Abstract

To compare the feasibility and diagnostic value of sentinel lymph node (SLN) mapping with carbon nanoparticles (CNPs) and indocyanine green (ICG) in endometrial cancer (EC). This was a single-center, open-label, randomized controlled trial. Between August 1, 2020 and April 30, 2022, patients with early-stage EC were assessed for enrollment. All patients underwent SLN mapping with ICG or CNPs ± pelvic and/or para-aortic lymphadenectomy. The detection rate (DR), its impact factors, the sensitivity and the negative predictive value (NPV) of SLN mapping were analyzed.

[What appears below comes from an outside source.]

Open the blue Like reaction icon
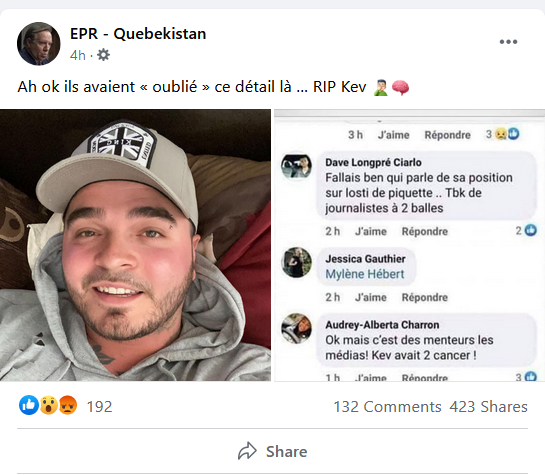545x475 pixels. coord(29,405)
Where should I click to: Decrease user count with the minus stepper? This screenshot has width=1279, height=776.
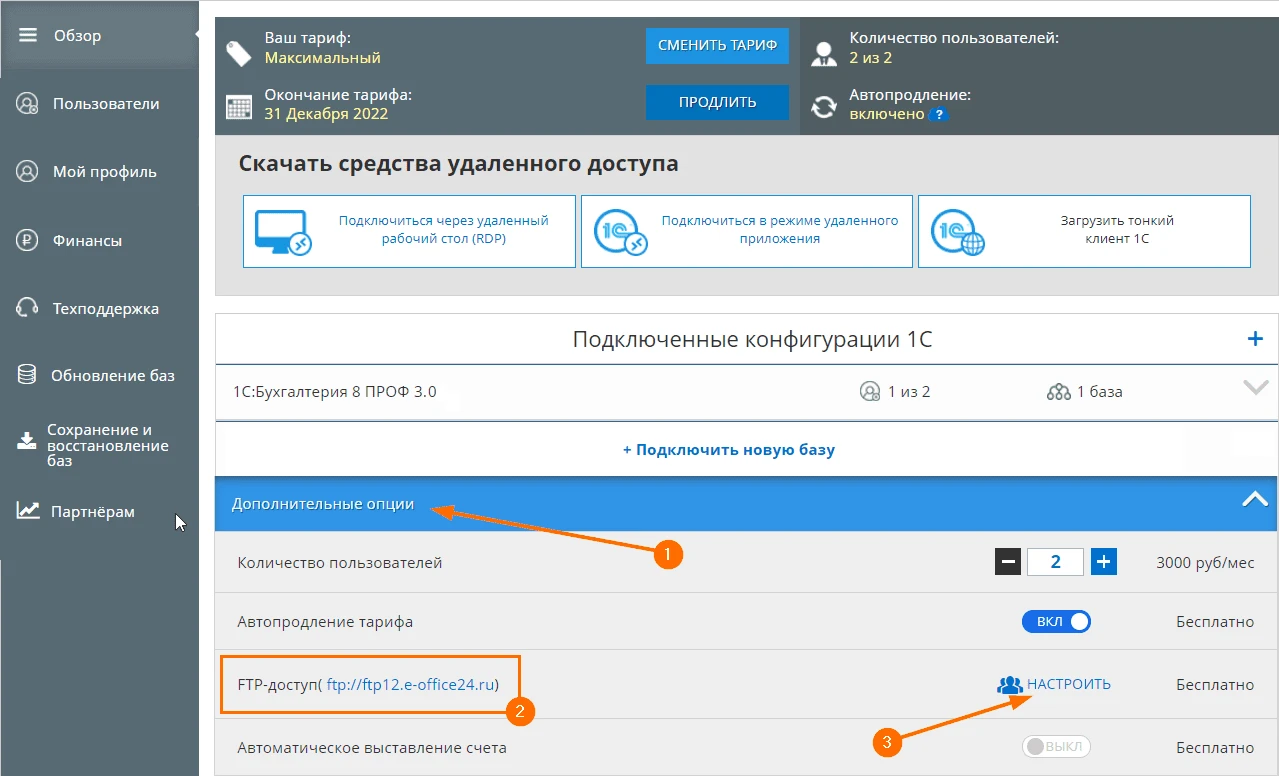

In total, 206 patients, with 103 per group, were included. The overall and bilateral DRs of the two groups were comparable without significant differences. There was no difference regarding the distribution of mapped SLNs. The sensitivity was 66.7% for both groups, and the NPVs were not significantly different. Furthermore, the sensitivity and NPV reached 100% when calculated either per hemipelvis or only in patients with bilateral SLN detection. SLN mapping by CNPs in EC is feasible with high DRs and diagnostic accuracy compared with ICG. CNPs might be an alternative to ICG for SLN mapping when near-infrared imaging equipment is lacking, especially in stage IA patients.